- WHAT IS BEING ASKED: Copy the listing below in full, exactly.

*** Opening of GIVEN ENTRIES ***

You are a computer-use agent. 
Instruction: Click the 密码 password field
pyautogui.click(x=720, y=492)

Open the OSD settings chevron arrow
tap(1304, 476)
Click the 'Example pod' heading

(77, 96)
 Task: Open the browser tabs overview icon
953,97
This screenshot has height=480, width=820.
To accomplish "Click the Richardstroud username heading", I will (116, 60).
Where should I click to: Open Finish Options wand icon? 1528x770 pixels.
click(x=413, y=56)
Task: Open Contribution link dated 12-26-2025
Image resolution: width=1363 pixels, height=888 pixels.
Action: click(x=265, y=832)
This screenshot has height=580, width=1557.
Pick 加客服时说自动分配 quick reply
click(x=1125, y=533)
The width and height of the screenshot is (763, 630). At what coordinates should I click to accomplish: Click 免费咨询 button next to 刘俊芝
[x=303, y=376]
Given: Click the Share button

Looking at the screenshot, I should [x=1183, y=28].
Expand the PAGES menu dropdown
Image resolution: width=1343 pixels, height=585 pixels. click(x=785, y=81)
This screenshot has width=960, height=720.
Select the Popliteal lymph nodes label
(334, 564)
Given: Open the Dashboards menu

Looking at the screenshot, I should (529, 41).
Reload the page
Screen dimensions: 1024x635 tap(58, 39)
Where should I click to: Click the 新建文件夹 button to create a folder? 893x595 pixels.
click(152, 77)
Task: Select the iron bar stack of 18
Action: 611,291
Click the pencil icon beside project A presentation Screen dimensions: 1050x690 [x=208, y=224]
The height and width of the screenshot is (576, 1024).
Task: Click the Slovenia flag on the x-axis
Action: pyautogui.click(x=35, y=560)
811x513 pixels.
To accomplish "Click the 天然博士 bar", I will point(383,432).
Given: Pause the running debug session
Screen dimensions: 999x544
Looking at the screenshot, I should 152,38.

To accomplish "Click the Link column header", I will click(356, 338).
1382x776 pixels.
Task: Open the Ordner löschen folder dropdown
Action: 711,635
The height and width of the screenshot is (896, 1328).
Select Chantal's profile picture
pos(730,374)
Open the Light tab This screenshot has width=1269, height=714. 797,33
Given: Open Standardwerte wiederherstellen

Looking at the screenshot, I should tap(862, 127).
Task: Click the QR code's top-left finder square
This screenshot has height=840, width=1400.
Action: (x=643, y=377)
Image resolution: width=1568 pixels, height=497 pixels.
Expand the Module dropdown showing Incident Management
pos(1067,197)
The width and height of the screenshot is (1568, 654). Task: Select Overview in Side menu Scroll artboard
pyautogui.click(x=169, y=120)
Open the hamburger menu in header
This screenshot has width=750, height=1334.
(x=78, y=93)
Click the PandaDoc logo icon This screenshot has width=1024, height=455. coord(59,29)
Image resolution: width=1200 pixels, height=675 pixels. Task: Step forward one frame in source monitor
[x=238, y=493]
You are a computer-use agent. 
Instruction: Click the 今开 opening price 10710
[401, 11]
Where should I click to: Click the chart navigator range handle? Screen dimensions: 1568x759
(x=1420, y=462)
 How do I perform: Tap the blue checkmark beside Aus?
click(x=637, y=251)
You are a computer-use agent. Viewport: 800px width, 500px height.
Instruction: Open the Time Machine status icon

*** Close of GIVEN ENTRIES ***

- TASK OUTPUT:
You are a computer-use agent. 
Instruction: Click the 密码 password field
pyautogui.click(x=720, y=492)

Open the OSD settings chevron arrow
tap(1304, 476)
Click the 'Example pod' heading

(77, 96)
 Task: Open the browser tabs overview icon
953,97
This screenshot has height=480, width=820.
To accomplish "Click the Richardstroud username heading", I will (116, 60).
Where should I click to: Open Finish Options wand icon? 1528x770 pixels.
click(x=413, y=56)
Task: Open Contribution link dated 12-26-2025
Image resolution: width=1363 pixels, height=888 pixels.
Action: click(x=265, y=832)
This screenshot has height=580, width=1557.
Pick 加客服时说自动分配 quick reply
click(x=1125, y=533)
The width and height of the screenshot is (763, 630). At what coordinates should I click to accomplish: Click 免费咨询 button next to 刘俊芝
[x=303, y=376]
Given: Click the Share button

Looking at the screenshot, I should [x=1183, y=28].
Expand the PAGES menu dropdown
Image resolution: width=1343 pixels, height=585 pixels. click(x=785, y=81)
This screenshot has width=960, height=720.
Select the Popliteal lymph nodes label
(334, 564)
Given: Open the Dashboards menu

Looking at the screenshot, I should (529, 41).
Reload the page
Screen dimensions: 1024x635 tap(58, 39)
Where should I click to: Click the 新建文件夹 button to create a folder? 893x595 pixels.
click(152, 77)
Task: Select the iron bar stack of 18
Action: 611,291
Click the pencil icon beside project A presentation Screen dimensions: 1050x690 [x=208, y=224]
The height and width of the screenshot is (576, 1024).
Task: Click the Slovenia flag on the x-axis
Action: pyautogui.click(x=35, y=560)
811x513 pixels.
To accomplish "Click the 天然博士 bar", I will point(383,432).
Given: Pause the running debug session
Screen dimensions: 999x544
Looking at the screenshot, I should 152,38.

To accomplish "Click the Link column header", I will click(356, 338).
1382x776 pixels.
Task: Open the Ordner löschen folder dropdown
Action: 711,635
The height and width of the screenshot is (896, 1328).
Select Chantal's profile picture
pos(730,374)
Open the Light tab This screenshot has width=1269, height=714. 797,33
Given: Open Standardwerte wiederherstellen

Looking at the screenshot, I should tap(862, 127).
Task: Click the QR code's top-left finder square
This screenshot has height=840, width=1400.
Action: (x=643, y=377)
Image resolution: width=1568 pixels, height=497 pixels.
Expand the Module dropdown showing Incident Management
pos(1067,197)
The width and height of the screenshot is (1568, 654). Task: Select Overview in Side menu Scroll artboard
pyautogui.click(x=169, y=120)
Open the hamburger menu in header
This screenshot has width=750, height=1334.
(x=78, y=93)
Click the PandaDoc logo icon This screenshot has width=1024, height=455. coord(59,29)
Image resolution: width=1200 pixels, height=675 pixels. Task: Step forward one frame in source monitor
[x=238, y=493]
You are a computer-use agent. 
Instruction: Click the 今开 opening price 10710
[401, 11]
Where should I click to: Click the chart navigator range handle? Screen dimensions: 1568x759
(x=1420, y=462)
 How do I perform: Tap the blue checkmark beside Aus?
click(x=637, y=251)
You are a computer-use agent. Viewport: 800px width, 500px height.
Instruction: Open the Time Machine status icon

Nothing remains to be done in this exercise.